In TeraSlice, CNIT is responsible for the project website creation and maintenance, contributes to the model assessment and specifications refinement for final demo through system-level simulation tools and it collaborates for the characterization of various subsystems thanks to dedicated setups for optical coupling and RF probing of photonic chips. However, CNIT main contribution concerns the TeraSlice photonic ADC demonstration and its application in radar systems. CNIT makes available its demonstrators and facilities for implementing an ultra-wideband and multiband radar system and an ESM system based on TeraSlice ADC, and it exploits its knowledge and its collaboration for carrying out a comparison with the main conventional systems.

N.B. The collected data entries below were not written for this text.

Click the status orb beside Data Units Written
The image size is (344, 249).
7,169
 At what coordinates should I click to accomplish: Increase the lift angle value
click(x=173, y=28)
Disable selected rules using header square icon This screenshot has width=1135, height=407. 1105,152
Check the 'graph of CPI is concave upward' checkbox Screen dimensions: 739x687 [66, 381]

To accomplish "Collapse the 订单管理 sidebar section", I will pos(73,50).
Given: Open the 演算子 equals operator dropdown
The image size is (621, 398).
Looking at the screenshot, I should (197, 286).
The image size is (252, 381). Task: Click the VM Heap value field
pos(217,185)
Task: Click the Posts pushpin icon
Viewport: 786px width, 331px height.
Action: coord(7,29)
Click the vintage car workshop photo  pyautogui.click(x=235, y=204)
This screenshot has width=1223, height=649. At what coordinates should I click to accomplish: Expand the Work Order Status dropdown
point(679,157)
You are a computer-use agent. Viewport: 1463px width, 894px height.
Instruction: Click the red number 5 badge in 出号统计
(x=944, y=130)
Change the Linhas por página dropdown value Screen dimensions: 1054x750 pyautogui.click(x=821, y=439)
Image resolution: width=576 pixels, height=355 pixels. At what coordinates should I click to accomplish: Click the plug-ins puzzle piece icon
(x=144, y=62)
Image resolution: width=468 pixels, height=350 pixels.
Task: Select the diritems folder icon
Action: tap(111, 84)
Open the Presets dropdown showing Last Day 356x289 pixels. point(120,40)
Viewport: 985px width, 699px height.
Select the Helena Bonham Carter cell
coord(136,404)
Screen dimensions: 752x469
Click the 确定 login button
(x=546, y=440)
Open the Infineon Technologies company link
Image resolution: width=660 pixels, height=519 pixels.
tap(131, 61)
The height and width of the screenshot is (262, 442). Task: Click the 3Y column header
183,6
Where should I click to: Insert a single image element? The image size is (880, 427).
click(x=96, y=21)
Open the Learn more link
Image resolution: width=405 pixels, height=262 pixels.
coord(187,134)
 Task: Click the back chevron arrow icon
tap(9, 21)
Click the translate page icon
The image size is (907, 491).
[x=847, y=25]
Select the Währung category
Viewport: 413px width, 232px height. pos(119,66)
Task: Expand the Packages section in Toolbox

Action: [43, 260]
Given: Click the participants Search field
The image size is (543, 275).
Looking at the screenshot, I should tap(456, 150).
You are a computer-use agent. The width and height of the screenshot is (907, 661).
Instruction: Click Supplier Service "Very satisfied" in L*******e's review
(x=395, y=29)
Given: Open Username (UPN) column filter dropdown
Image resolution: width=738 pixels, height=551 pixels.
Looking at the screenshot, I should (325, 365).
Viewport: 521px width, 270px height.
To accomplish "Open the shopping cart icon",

Prof. Antonella Bogoni Professor at Scuola Superiore Sant’anna, former head of research area of CNIT, is one of the pioneers of the Integrated Research Center for Photonic Networks and Technologies created in Pisa in 2001 as a part of a broad agreement among four partners, CNIT, Scuola Superiore Sant’Anna, Marconi Communications S.p.A. (now Ericsson) and the National Research Council of Italy (CNR), aiming to create in Pisa a world-class Center of Excellence, where currently she is leader of the “Digital & Microwave Photonics” research team. After more than a decade dedicated to photonics technologies for optical fiber networks and ultra-fast all optical signal processing, Prof. Bogoni’s interests gradually moved to microwave photonics for 5G and radars. In the last years her team is actively contributing in communication and sensing for Security, Space and Automotive. Moreover she is leading projects for the development of photonics-based sensors (lidar and radar) and communication subsystems on chip. Through an ERC starting grant and two additional ERC “proof of concept” grants, her team developed the first photonic-based fully digital radar system first, and then converted the obtained research results into a pre-industrial product for airport security and environment monitoring. Her publication on NATURE on 2014 about the first photonic-based radar represents a milestone and reference point for all the research community focused on microwave photonics for radar systems. In 2015 she is coordinator of the H2020 project: “ROAM: Revolutionising optical fiber transmission and networking using the Orbital Angular Momentum of light”. In 2017 and 2018 she is the coordinator of three projects on photonic integration for Space funded by the European and Italian Space agencies.